Что сегодня на ужин? Мясо в горшочках, салат из помидоров со сметаной, шампанское вино, гигантский букет сочащихся свежестью свадебных роз, две свечи - и нам этого достаточно. Это - внешние атрибуты вечера в уединенной, исключившей полыхающую снаружи войну, квартире с опущенными шторами и приятным ночным сквознячком, разносящим по потрескивающим в сумраке пыльным углам струйки музыки, вечно ускользающей от нашего внимания, поскольку мы заняты друг другом, и ничем иным. John Lennon. Все вокруг, все предметы обихода нескольких последних недель, и самые основные из них, как то: гигантское ложе площадью пять квадратных метров, устланное душистым тещиным бельем в гениальный цветочек (о, эти махровые простыни!); а также двуспальная ванна "Наташа", свободно вмещающая пол-Комсомольского озера и счастливо плещущихся в ней любовников; не говоря уже о полосатом приданом диване в гостиной, прожженном уже сигаретами в нескольких местах и запачканном пеплом, отмеченном парой кофейных пятен.
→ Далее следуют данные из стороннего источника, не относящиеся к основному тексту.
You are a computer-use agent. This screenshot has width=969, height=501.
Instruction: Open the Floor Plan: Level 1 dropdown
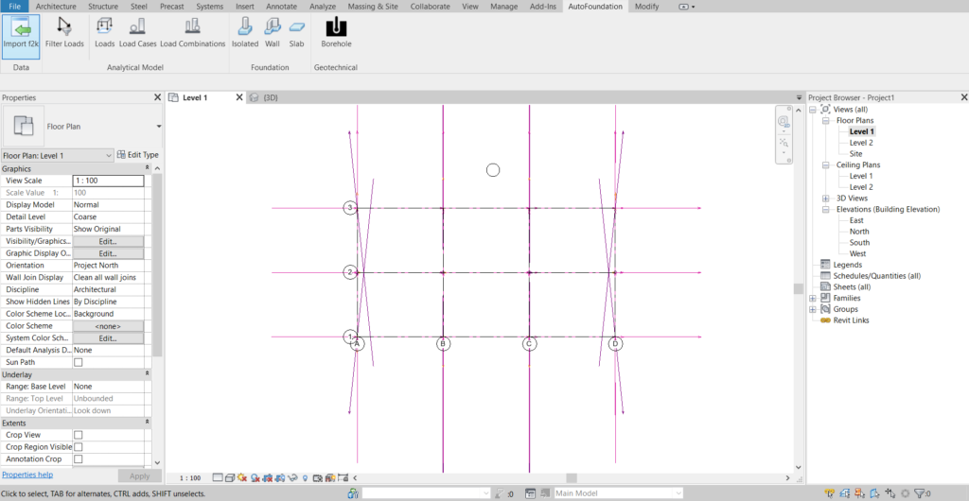(57, 155)
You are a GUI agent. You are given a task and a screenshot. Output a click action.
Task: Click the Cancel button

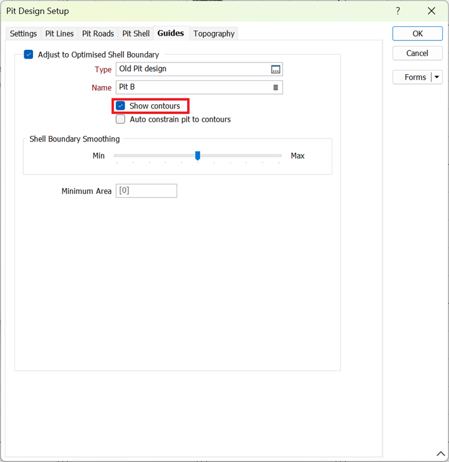[417, 54]
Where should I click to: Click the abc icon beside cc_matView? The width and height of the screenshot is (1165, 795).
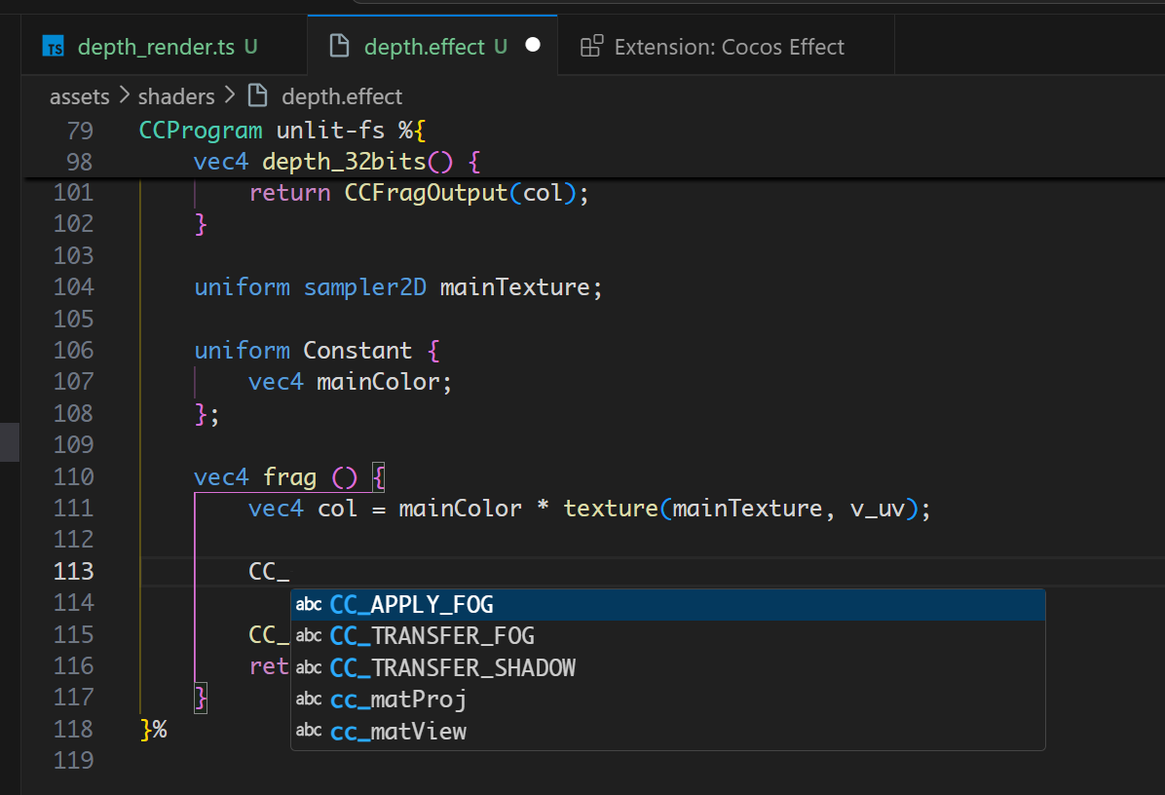309,732
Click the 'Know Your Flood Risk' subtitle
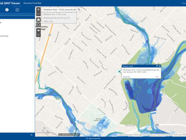 pos(32,3)
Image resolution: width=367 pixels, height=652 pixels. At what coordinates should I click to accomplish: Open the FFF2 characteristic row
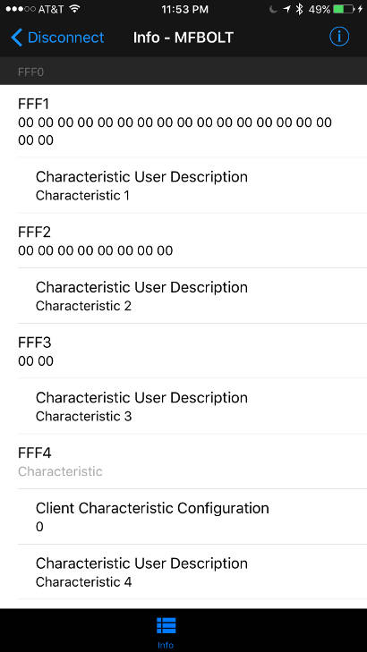[x=184, y=241]
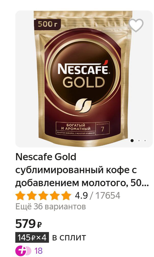Click the 500 г weight badge
Viewport: 154px width, 257px height.
click(47, 24)
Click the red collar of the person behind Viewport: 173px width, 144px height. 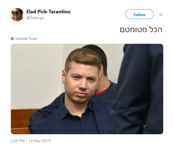click(x=101, y=92)
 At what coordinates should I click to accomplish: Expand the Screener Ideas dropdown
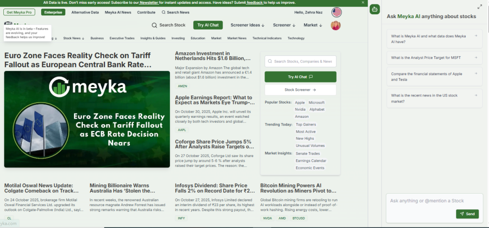(x=248, y=25)
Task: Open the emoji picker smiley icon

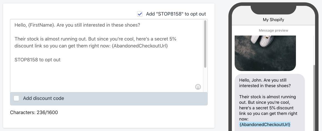Action: tap(198, 87)
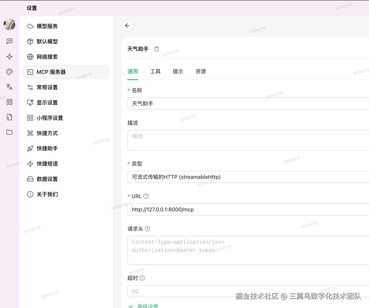Switch to the 工具 tab

tap(155, 71)
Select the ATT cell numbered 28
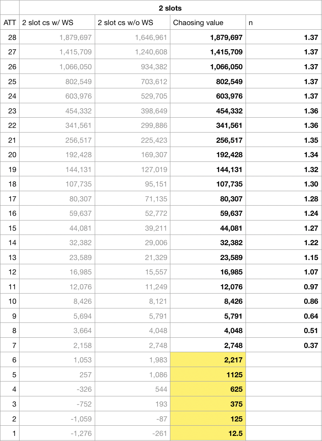Viewport: 322px width, 441px height. pos(10,37)
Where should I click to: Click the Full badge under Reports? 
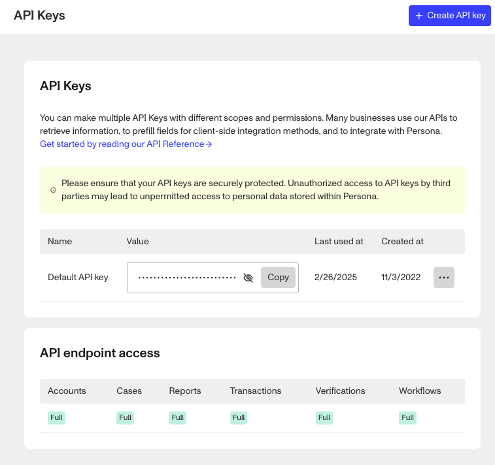point(177,418)
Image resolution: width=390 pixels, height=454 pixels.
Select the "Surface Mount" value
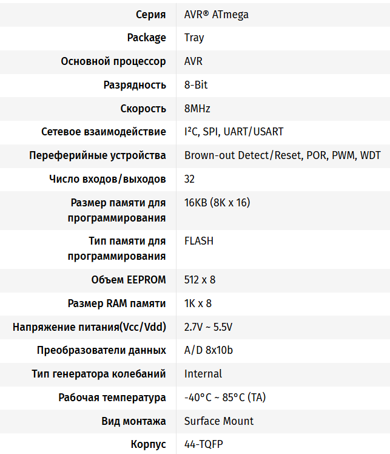click(219, 421)
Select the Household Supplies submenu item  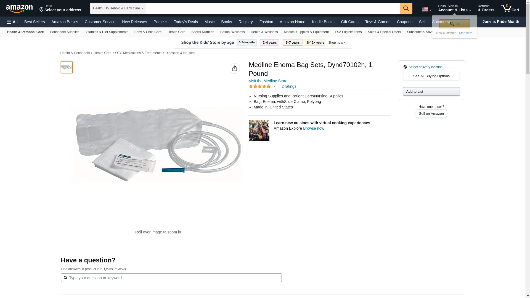65,32
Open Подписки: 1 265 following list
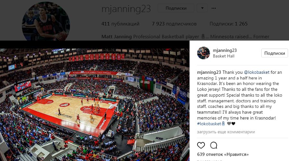Viewport: 289px width, 161px height. pos(228,24)
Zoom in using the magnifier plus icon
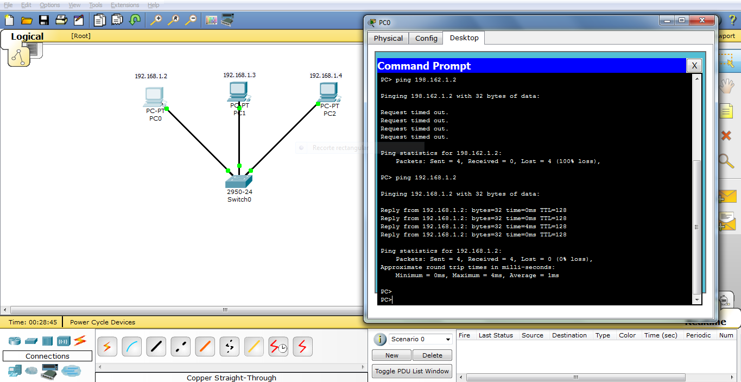The width and height of the screenshot is (741, 382). [x=156, y=20]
Именно здесь под деликатное погуживание тайных пружин затеваются невинные игры, которым предстоит неминуемое продолжение в спальне с последующим развитием в чарующее и повергающее в нежно-яростный транс безвременное мистическое путешествие вдвоем в стратосферу Вечного Счастья; и грех не упомянуть о газовой плите "Марина", чья функция - поддерживать огонь семейного очага и без устали потчевать хозяев горячим питьем и яствами, которых настоятельно требует ненасытно горящая плоть...
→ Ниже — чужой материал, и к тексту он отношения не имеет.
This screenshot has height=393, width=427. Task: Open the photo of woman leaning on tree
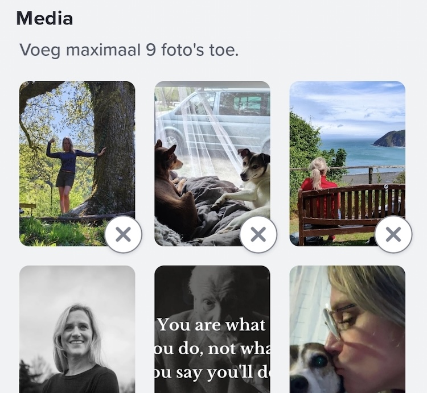68,154
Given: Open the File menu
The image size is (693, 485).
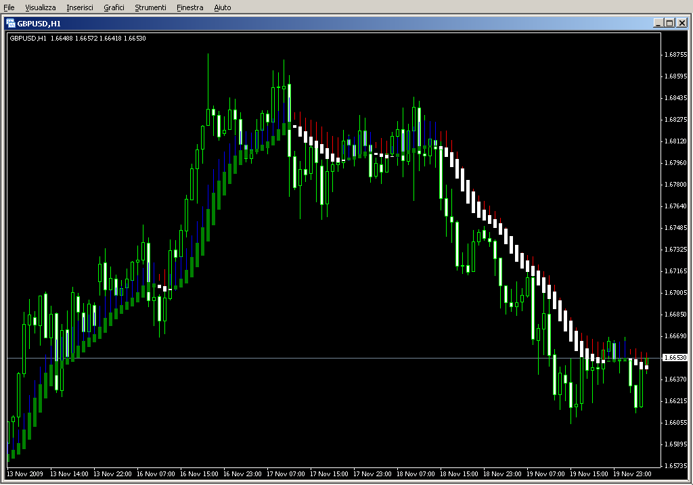Looking at the screenshot, I should point(9,7).
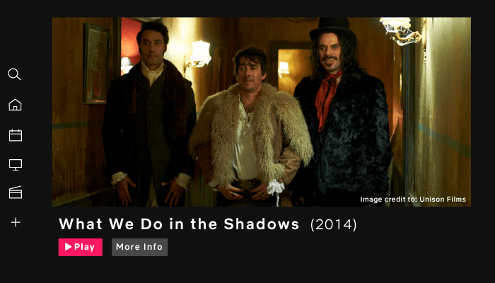Click the plus icon in the sidebar
The height and width of the screenshot is (283, 495).
click(x=16, y=222)
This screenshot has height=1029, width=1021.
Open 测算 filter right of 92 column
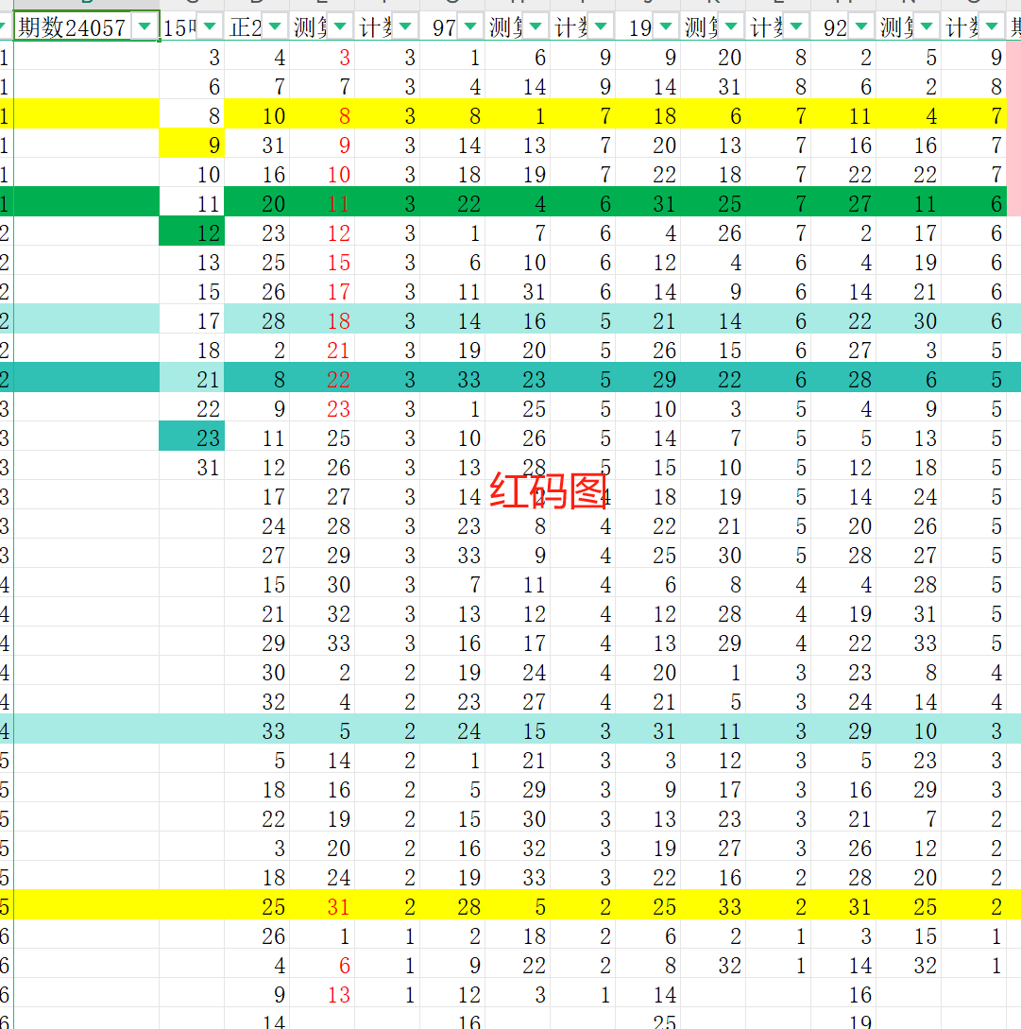point(927,27)
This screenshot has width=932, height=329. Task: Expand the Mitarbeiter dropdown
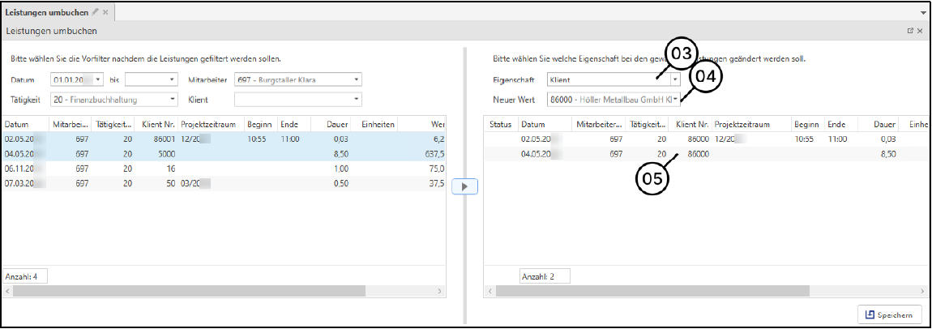point(356,79)
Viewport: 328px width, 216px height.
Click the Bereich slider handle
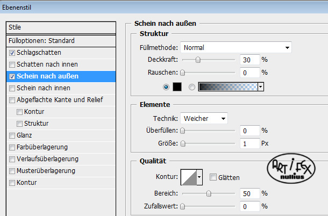click(209, 193)
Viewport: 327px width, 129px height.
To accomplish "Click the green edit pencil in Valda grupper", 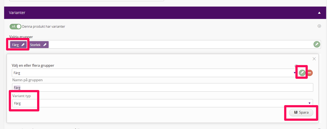I will [x=317, y=44].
В общем, все это романтическое оборудование, вдохновленное эманациями медового месяца двух чудесных светящихся существ, начинает казаться таковым лишь по преодолении многих килопарсеков и мегатаймов, вдали от спокинутого Центра Мира, в студеных волнах глубоко разжиженного вакуума. И лишь тогда, когда гимн протоплазмы с сожаленьем отзвучал, холодный ум Убийцы Чувств с маниакальным смакованьем наделяет весь прежний антураж конфабуляторски-бутафорскими значеньями, сигналами и знаками, пытаясь воссоздать посредством геодезоумопостроений былую стать плюющегося пламенем вулкана. Да-да, есть некий скрытый смысл и в должности таксидерьмиста!
 
Чтобы плавно вести самолет, пилот должен быть одинок. Настоящие мужчины не танцуют, сказал прогрессивный американский писатель Норман Мейлер. Это вам не какой-нибудь там шебутной и без вина пьяный Вася Розанов, друг сердечный, таракан запечный. Норик сёк поляну. Мой 5-летний 3-родный брат однажды по секрету сообщил мне, что хочет стать Штирлицем. Из паренька выйдет толк. Хотя, у вменяемого читателя может возникнуть законное недоумение: да что за Система нам такая Солнечная досталась? Неужели нельзя в ней обойтись без пресловутых шпионов в майорском звании? Можно, скажет вам серьёзный учёный. Но не следует забывать, заметит он, строго глядя поверх очков с перебинтованной дужкой, что стукачество, шпионство и уж тем более майорство - суть непременные качества человека как млекопитающего. Будь как-нибудь по-другому, Дьяволу нечего было бы делать на этой жлобской планете.